═════ 文档段落 ═════

二分类模型 (2-level categorical variable model)

哑变量 (Dummy Variable)

在构建回归模型时，

• 如果自变量 $x$为连续性变量，回归系数 $\beta_1$ (slope) 可以解释为：在其他自变量不变的条件下，$x$ 每改变一个单位，所引起的因变量$y$的平均变化量；
• 如果自变量$x$为二分类变量，例如是否饮酒（1=是，0=否），则回归系数 $\beta_1$ (slope)可以解释为：其他自变量不变的条件下，$x=1$（饮酒者）与 $x=0$（不饮酒者）相比，所引起的因变量 $y$ 的平均变化量。

当自变量 $x$ 为多分类变量时，引入哑变量（Dummy Variable），又称为虚拟变量将各个多分类变量均转化为0-1变量。

以 Exam 和 Attend 为例

The 2-level categorical variable model：

$Exam = \beta_0 + \beta_1 \cdot Attend \\ Exam = \beta_0, Attend = No(0) \\ Exam = \beta_0 + \beta_1, Attend = Yes(1)$

• $\beta_0$ is the mean exam mark for non-attenders
• $\beta_0 + \beta_1$ is the mean mark for attenders

so β1 is the difference in mean mark for attenders compared to non-attenders.

To test the null hypothesis of no attendance effect, $H_0:\beta_1=0$.

# box plot
boxplot(Exam ~ Attend, data = Stats20x.df)

examattend.fit = lm(Exam ~ Attend, data = Stats20x.df)
summary(examattend.fit)

$p=1.27 \times 10^{-6}$ , We have extremely strong evidence that attendance is related to exam score.

confint(examattend.fit)

Regular attenders will obtain an increased exam mark of between 9.5 to 21.6 compared to non-attenders.

The expected exam mark of a student who regularly attends class is 9.5 to 21.6 marks higher than that of a non-attendee.

乘法模型(multiplicative model)

应用乘法模型对数据拟合的三个原则

1. 数据右偏分布

   right skewed, median < mean

2. 数据指数增长（exponential growth）或指数下降（exponentialdecay）

3. 常识

   This type of right-skew distribution is very common when it comes to things involving money , resources, growth, salary, age, advantage

   and energy, to name but a few.

═════ 存储记录 ═════

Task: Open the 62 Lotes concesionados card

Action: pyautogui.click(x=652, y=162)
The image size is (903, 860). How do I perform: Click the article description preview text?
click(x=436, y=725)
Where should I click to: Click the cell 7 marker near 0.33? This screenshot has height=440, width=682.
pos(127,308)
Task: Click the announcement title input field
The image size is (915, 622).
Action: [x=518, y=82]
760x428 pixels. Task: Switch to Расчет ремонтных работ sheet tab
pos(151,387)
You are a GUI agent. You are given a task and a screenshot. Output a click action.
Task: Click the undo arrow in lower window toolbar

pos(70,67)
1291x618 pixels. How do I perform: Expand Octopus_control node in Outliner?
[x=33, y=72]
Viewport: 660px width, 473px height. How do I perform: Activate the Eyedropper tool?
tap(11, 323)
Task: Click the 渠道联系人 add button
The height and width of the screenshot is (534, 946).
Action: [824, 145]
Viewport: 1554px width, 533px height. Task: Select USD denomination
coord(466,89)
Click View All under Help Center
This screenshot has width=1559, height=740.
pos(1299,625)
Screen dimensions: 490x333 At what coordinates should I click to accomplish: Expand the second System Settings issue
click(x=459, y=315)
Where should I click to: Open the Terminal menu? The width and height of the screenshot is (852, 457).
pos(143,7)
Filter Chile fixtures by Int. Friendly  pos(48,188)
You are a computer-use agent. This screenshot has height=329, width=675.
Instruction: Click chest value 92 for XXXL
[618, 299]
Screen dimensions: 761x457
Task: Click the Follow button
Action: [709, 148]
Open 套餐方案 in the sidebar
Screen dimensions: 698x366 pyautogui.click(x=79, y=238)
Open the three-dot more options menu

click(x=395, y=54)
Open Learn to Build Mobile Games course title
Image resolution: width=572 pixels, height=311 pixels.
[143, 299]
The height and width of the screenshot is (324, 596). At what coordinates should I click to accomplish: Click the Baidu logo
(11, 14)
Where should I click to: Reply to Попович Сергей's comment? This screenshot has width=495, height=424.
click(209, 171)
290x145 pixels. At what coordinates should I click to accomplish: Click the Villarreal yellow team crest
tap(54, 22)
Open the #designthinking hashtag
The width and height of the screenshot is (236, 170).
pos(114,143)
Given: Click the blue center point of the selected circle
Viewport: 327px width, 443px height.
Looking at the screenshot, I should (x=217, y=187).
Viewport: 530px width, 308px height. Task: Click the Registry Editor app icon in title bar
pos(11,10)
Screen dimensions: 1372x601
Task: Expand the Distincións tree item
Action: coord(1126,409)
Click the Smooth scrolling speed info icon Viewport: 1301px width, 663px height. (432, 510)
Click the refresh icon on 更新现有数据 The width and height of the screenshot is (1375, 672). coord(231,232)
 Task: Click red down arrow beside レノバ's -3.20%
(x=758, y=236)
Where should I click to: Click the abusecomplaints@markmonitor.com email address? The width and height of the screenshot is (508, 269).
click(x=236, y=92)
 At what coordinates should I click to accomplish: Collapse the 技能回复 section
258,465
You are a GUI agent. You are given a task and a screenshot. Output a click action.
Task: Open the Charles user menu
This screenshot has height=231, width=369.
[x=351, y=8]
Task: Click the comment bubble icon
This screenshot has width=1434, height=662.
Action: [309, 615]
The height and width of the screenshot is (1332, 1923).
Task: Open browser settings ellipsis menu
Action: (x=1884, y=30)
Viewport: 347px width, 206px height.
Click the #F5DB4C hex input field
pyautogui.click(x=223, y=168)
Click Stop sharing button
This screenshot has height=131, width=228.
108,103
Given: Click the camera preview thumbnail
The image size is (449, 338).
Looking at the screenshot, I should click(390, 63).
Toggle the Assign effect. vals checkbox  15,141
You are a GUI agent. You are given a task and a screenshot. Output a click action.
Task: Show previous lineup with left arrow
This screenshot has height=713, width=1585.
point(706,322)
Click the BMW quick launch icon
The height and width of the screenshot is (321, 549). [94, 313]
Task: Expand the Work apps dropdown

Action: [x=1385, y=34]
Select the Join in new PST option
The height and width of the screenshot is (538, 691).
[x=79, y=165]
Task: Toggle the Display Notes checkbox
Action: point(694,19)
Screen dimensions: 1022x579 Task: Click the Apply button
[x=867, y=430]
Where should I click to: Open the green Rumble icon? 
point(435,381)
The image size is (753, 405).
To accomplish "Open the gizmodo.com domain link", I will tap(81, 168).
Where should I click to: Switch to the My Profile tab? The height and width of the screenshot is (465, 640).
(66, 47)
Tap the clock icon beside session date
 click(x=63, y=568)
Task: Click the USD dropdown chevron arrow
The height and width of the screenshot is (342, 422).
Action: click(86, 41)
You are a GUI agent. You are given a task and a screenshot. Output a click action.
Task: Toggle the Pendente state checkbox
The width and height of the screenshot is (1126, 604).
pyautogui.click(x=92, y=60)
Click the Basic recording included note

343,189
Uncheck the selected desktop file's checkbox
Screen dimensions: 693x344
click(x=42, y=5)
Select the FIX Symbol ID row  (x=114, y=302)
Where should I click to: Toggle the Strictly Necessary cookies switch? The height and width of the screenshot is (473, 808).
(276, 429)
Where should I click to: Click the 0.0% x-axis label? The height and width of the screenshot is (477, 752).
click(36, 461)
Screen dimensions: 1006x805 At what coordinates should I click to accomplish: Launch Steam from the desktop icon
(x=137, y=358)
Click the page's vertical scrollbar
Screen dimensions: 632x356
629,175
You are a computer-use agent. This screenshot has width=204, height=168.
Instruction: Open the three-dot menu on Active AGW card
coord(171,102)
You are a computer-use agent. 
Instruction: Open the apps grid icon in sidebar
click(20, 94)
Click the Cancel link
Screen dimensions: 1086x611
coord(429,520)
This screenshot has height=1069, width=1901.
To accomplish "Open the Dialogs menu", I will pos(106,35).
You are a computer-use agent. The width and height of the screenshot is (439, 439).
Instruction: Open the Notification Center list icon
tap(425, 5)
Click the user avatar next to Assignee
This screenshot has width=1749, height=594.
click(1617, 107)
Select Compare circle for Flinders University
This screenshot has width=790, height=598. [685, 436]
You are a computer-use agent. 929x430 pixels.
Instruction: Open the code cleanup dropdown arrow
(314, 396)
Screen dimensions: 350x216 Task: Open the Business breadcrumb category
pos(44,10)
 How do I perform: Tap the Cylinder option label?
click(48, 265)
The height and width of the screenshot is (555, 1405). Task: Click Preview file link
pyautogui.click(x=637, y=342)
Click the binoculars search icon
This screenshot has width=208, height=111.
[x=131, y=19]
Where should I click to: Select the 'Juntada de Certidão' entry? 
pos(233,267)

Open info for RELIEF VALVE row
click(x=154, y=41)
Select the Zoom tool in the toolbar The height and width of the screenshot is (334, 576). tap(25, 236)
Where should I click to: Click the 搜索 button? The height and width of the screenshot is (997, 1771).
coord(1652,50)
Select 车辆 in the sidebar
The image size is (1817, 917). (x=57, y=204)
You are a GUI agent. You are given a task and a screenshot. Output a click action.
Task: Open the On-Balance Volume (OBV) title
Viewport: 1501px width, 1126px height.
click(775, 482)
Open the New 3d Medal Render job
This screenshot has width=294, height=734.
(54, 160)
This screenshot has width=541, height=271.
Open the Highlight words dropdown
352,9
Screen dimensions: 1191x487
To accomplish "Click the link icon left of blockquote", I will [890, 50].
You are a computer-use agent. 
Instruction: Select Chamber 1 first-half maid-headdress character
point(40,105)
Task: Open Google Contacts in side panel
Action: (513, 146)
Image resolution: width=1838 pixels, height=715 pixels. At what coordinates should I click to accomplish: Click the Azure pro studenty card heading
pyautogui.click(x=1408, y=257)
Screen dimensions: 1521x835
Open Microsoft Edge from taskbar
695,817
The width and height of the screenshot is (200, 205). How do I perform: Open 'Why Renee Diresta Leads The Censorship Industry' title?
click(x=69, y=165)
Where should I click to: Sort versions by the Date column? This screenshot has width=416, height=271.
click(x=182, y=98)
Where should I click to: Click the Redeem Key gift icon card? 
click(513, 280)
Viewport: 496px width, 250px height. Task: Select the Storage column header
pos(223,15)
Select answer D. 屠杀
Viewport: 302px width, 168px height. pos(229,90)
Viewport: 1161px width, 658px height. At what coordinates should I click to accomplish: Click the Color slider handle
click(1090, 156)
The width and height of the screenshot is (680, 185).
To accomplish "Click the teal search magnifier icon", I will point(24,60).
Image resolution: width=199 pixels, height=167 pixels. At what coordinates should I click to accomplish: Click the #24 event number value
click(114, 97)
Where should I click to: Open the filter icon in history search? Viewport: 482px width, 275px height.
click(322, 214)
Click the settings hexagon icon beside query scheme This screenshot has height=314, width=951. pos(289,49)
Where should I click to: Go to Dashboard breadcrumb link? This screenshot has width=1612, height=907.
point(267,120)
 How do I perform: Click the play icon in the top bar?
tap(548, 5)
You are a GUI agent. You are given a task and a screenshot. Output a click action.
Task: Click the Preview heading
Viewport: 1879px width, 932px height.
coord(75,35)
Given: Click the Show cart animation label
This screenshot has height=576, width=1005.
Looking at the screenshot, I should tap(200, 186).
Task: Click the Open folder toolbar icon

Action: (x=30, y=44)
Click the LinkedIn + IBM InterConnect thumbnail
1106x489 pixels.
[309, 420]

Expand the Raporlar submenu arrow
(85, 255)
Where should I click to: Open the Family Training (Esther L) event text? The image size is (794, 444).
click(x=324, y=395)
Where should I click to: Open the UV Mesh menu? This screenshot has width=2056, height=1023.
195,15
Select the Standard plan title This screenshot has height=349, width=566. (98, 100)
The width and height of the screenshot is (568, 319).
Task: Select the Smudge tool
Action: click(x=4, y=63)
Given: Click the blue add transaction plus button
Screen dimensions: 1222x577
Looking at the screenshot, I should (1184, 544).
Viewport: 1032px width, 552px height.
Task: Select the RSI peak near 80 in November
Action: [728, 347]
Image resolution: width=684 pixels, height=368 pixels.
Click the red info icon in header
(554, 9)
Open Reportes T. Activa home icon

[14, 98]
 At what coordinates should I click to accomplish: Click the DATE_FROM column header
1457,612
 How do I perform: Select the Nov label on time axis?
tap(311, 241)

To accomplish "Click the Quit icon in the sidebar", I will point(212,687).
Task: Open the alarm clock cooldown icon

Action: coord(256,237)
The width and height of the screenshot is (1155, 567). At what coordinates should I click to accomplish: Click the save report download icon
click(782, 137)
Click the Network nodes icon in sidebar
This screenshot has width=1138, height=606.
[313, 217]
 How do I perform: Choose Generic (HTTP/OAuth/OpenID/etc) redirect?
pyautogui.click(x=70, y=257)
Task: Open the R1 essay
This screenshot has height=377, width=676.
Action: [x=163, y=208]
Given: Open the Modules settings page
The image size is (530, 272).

═════

简短题目 - 从回归模型讲解的最后一句之后接着往下写一段。

书面作答 -
4. 残差图 (residuals vs fitted values) 呈漏斗状

以 House Price 和 Age 为例

The multiplicative model：

$log(Price) = \beta_0 + \beta_1 \cdot Age \\ Price=e^{\beta_0} \times(e^{\beta_1})^{Age}$

1. 由于数据经过对数变换后 mean 改变，median 不变。所以 $\beta_0$ 视为对 median 的描述。

2. depreciation （增长率）

   点估计增长率：$\hat{\beta_1}$ 取得点估计值

   1. $\hat{\beta_1}>0$ 时 $x$ 每增加一个单位，$y$ 的 median 增加了 $(exp(\beta_1)-1) \times 100\%$
   2. $\hat{\beta_1}<0$时 $x$ 每增加一个单位，$y$ 的 median 减少了 $(1-exp(\beta_1)) \times 100\%$

   区间估计增长率：$\hat{\beta_1}$ 取得区间估计值 $[L,R]$

   1. $\hat{\beta_1}>0$ 时 $x$ 每增加一个单位，$y$ 的 median 增加了 $[exp(L)-1, exp(R)-1]] \times 100\%$
   2. $\hat{\beta_1}<0$时 $x$ 每增加一个单位，$y$ 的 median 减少了 $[1-exp(L),1-exp(R)] \times 100\%$

# add a log term
LogPriceAge.fit=lm(log(price)~age, data=Mazda.df)
summary(LogPriceAge.fit)

# expotential confint
exp(confint(LogPriceAge.fit))

# depreciation
100*(exp(confint(PriceAge.fit2)) - 1)

分类变量的乘法模型 (Multiplicative model with categorical explanatory variable)

以 Bycatch 和 Trawl 为例

boxplot(Bycatch~Trawl,data=Bycatch.df, horizontal = TRUE)

# 2-level categorical variable model
Trawl.lm=lm(Bycatch~Trawl,data=Bycatch.df)
plot(Trawl.lm,which=1)

添加 $log$ 后

boxplot(log(Bycatch)~Trawl,data=Bycatch.df, horizontal = TRUE)
Trawl.lmlog=lm(log(Bycatch)~Trawl,data=Bycatch.df)

幂律模型 (power law model)

1.6 多元线性回归模型 ()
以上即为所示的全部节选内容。